## Extrait
○ ○ ○

Autre question, celle de la distribution des aides, avec des reste à charge encore très élevés pour les grosses rénovations, de l’ordre de 7 000 à 8 000 €. Des montants impossibles à régler pour des ménages modestes, qui n’auront aucun accès à un crédit bancaire. La Capeb milite pour la mise en place d’un PGE Vert pour l’ensemble des ménages, à la façon de ce qui se fait pour financer l’achat d’un véhicule électrique. La confédération espère dans le même temps une réelle simplification du quotidien de ses entreprises adhérentes. « Et non pas une déréglementation, ni une libéralisation du marché », s’emporte Jean-Christophe Repon, qui s’émeut de voir que l’auto-rénovation – certes encadrée par un artisan (compétent) – pourrait donner droit aux mêmes aides que pour des entreprises RGE. « Ce n’est pas possible ! Comment pousser ensuite les professionnels à suivre des formations, des remises à niveau », poursuit le responsable. Pour lui, l’attractivité des métiers du bâtiment réside justement dans les vraies compétences à acquérir et mettre en œuvre. Il conclut : « L’artisanat et l’entreprenariat tirent la France. Leur voix doit porter ! ». La Capeb contactera donc le nouveau Premier ministre, Gabriel Attal, pour lui formuler les mêmes suggestions qu’à Elisabeth Borne, qui n’avait pas eu le temps de répondre au courrier.

Bilan et perspectives

Les chiffres d’activité pour les TPE/PME du bâtiment s’avèrent relativement homogènes, mais la Capeb note quelques différences. Géographiquement, le recul est plus marqué dans les Hauts-de-France, le Grand-Est et Franche-Comté (il est supérieur à -3 %), que dans la moitié Sud du pays ou dans la région capitale. De même, les différents corps de métiers ne sont pas exposés de la même manière aux aléas qui frappent la construction neuve. Les maçons accusent le coup (-2,5 %), alors que les couvreurs-plombiers-chauffagistes résistent beaucoup mieux (-0,5 %).

○ ○ ○

## Enregistrements du jeu de données

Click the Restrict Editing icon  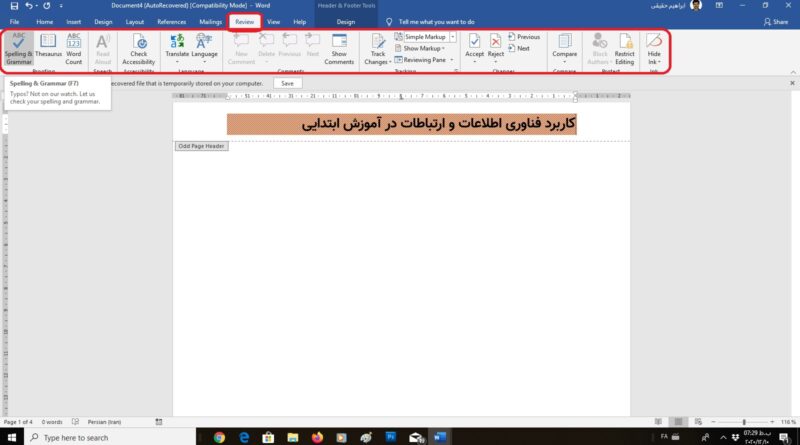click(625, 49)
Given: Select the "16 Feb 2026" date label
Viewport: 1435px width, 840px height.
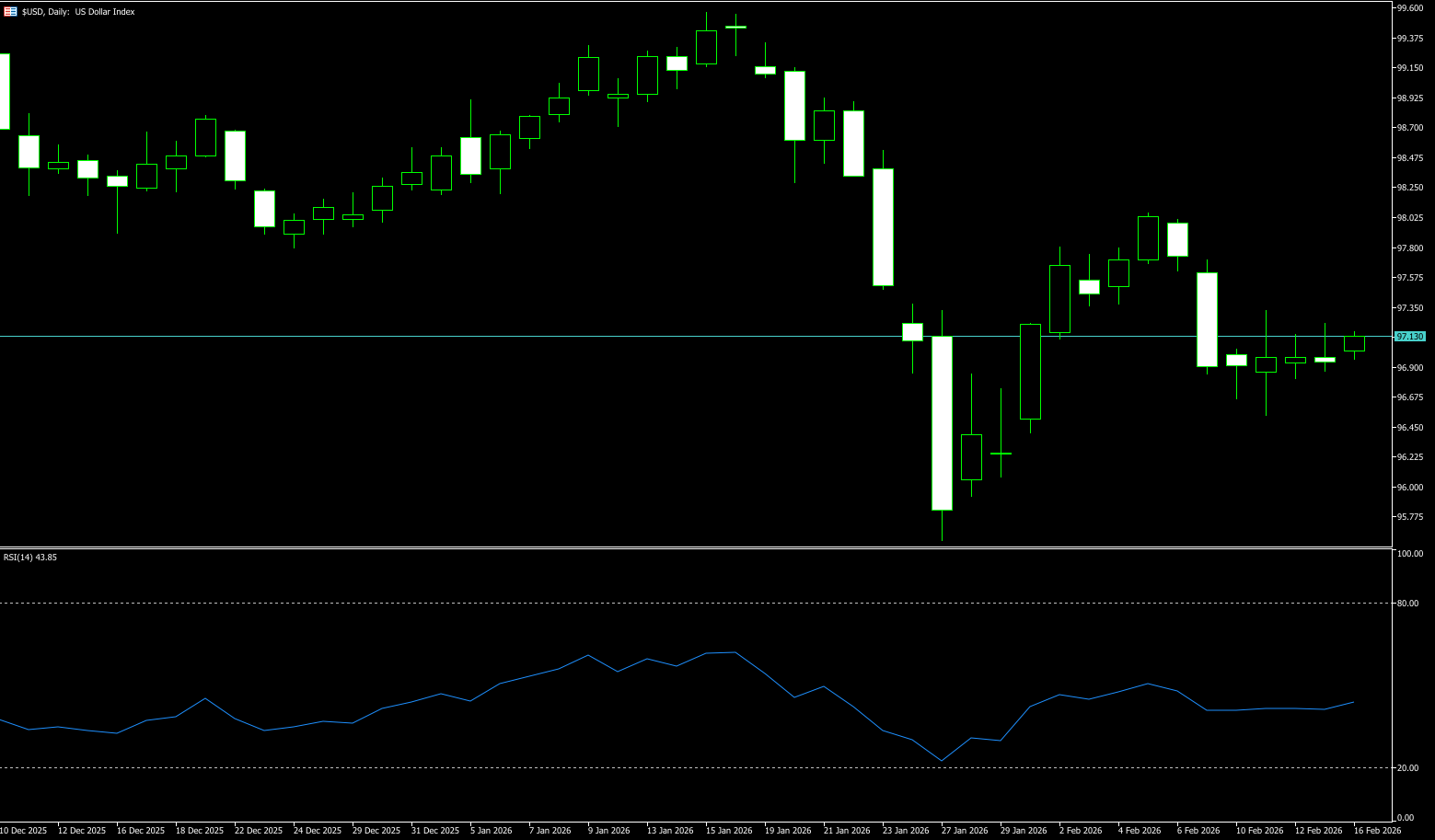Looking at the screenshot, I should [x=1376, y=831].
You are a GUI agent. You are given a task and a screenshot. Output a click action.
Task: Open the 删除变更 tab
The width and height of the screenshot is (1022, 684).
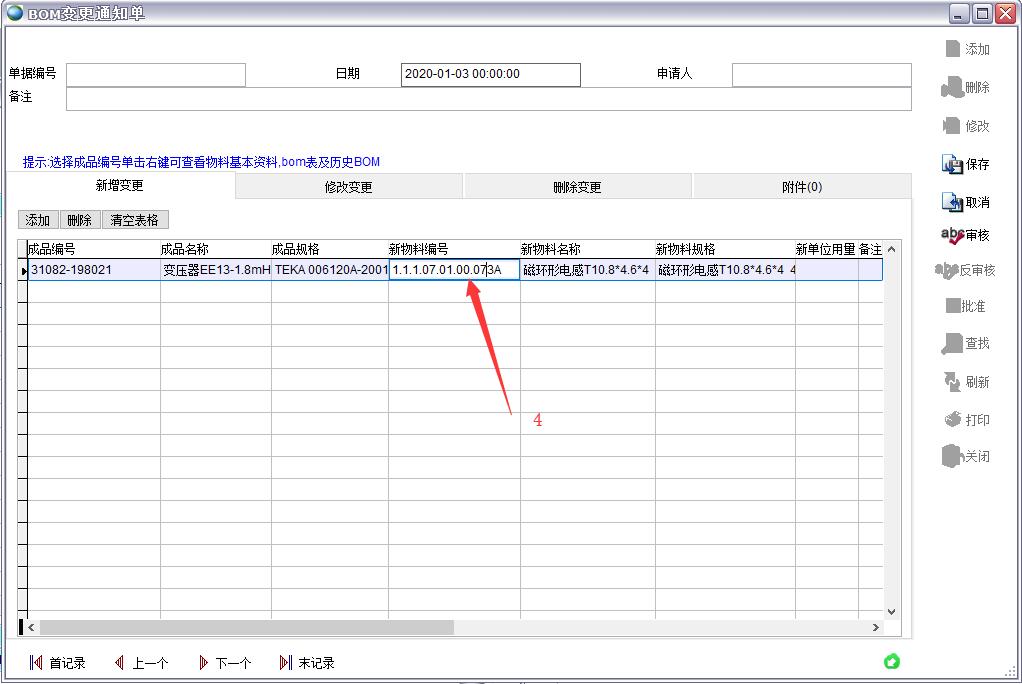(x=577, y=187)
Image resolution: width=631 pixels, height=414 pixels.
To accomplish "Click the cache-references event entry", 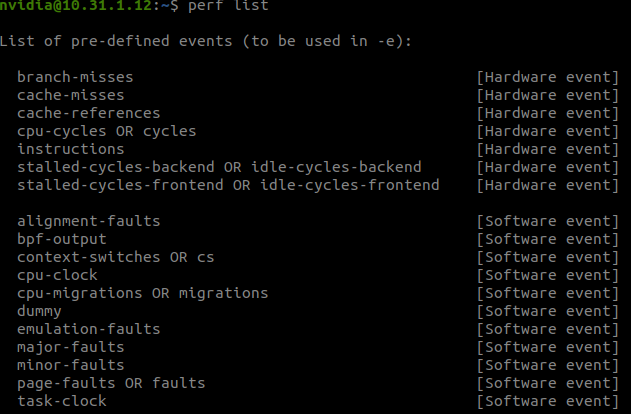I will [x=88, y=113].
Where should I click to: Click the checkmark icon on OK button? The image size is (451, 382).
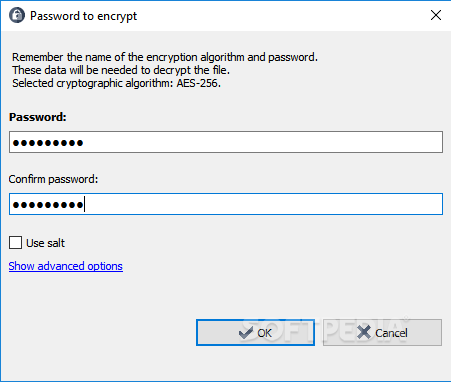click(x=246, y=333)
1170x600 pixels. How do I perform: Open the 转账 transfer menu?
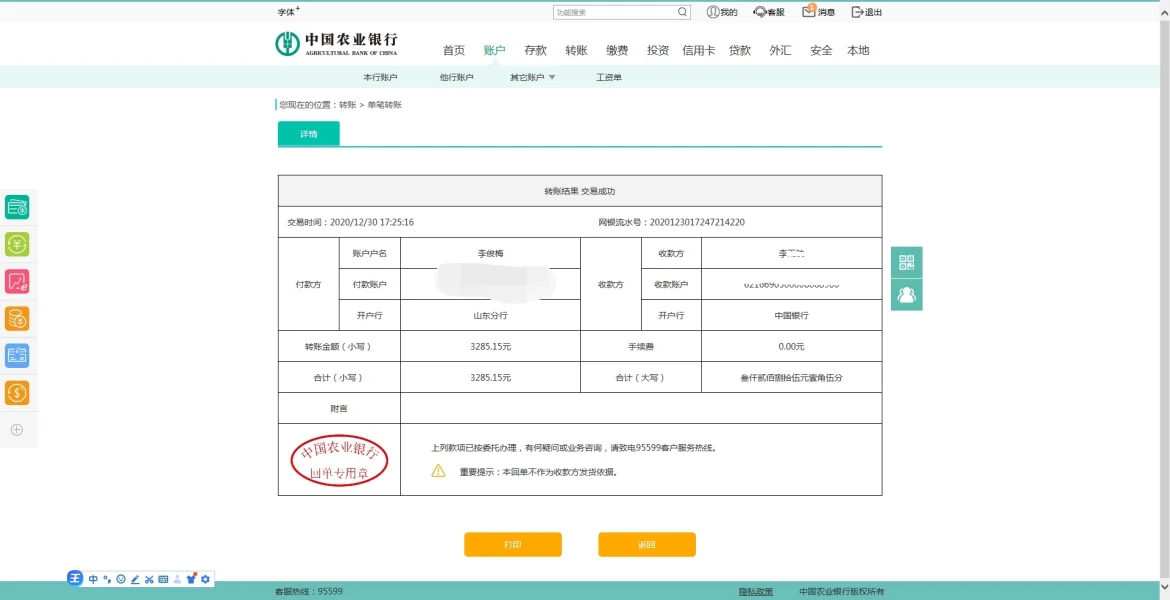(576, 50)
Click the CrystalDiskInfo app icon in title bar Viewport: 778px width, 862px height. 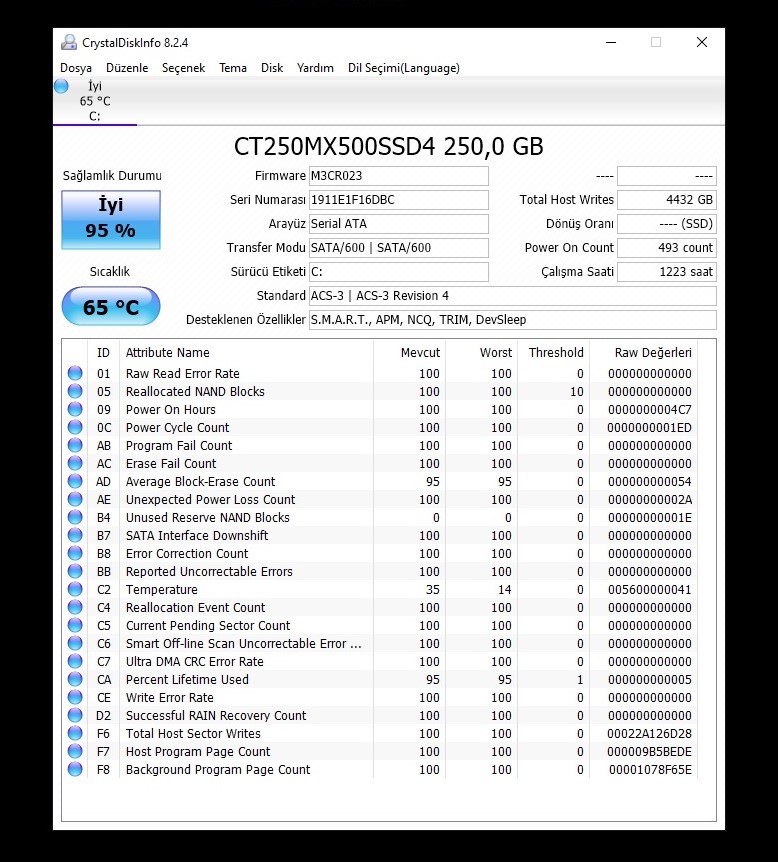(68, 42)
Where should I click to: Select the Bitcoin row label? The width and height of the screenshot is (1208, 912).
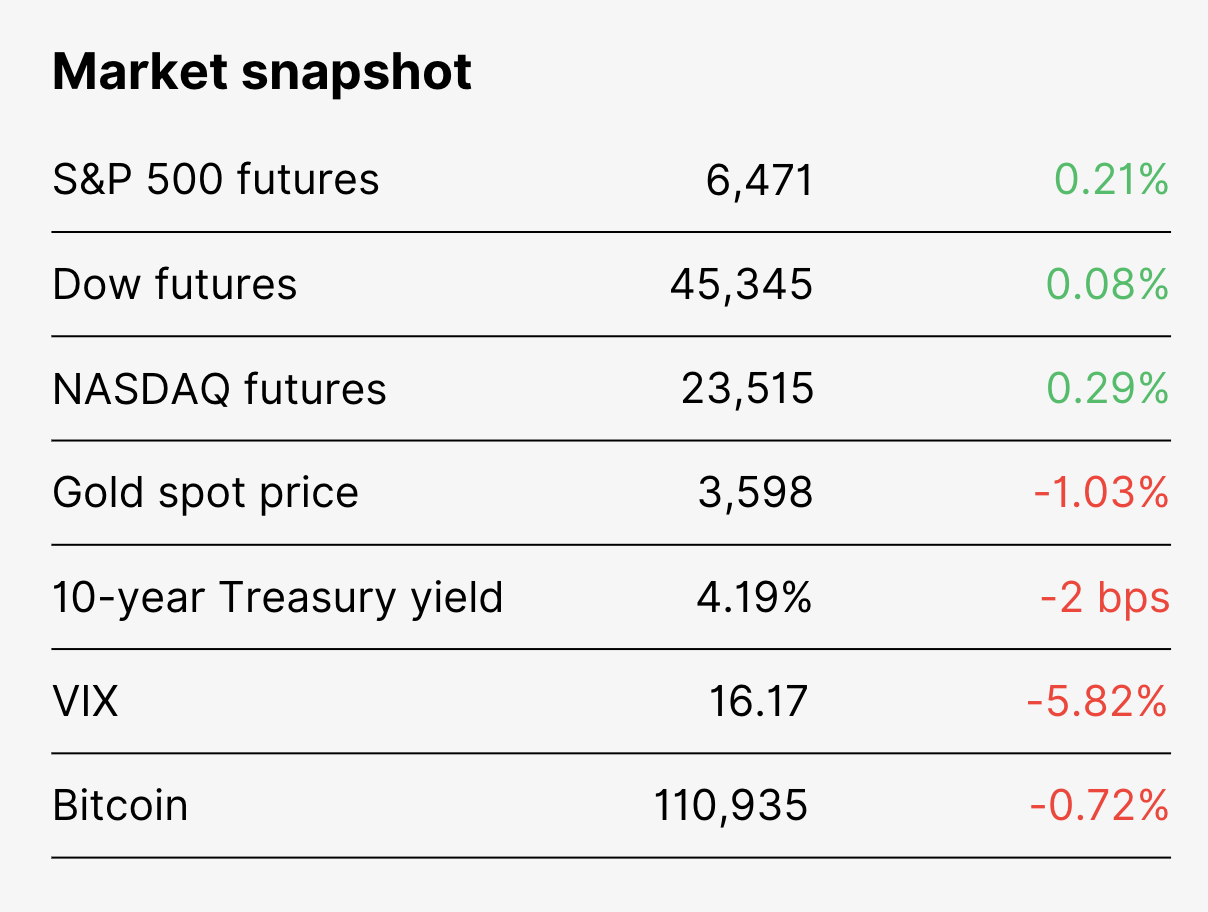pos(120,805)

○ ○ ○

## Consignes de travail
[1] Recopiez le passage de l'extrait qui va de « Les chiffres d’activité » jusqu'à « mieux (-0,5 %). ».
[2] D'après l'extrait, quel dispositif la Capeb réclame-t-elle pour l'ensemble des ménages ?

## Réponses aux consignes
[1]
Les chiffres d’activité pour les TPE/PME du bâtiment s’avèrent relativement homogènes, mais la Capeb note quelques différences. Géographiquement, le recul est plus marqué dans les Hauts-de-France, le Grand-Est et Franche-Comté (il est supérieur à -3 %), que dans la moitié Sud du pays ou dans la région capitale. De même, les différents corps de métiers ne sont pas exposés de la même manière aux aléas qui frappent la construction neuve. Les maçons accusent le coup (-2,5 %), alors que les couvreurs-plombiers-chauffagistes résistent beaucoup mieux (-0,5 %).

[2] Un PGE Vert, sur le modèle de ce qui se fait pour financer l'achat d'un véhicule électrique.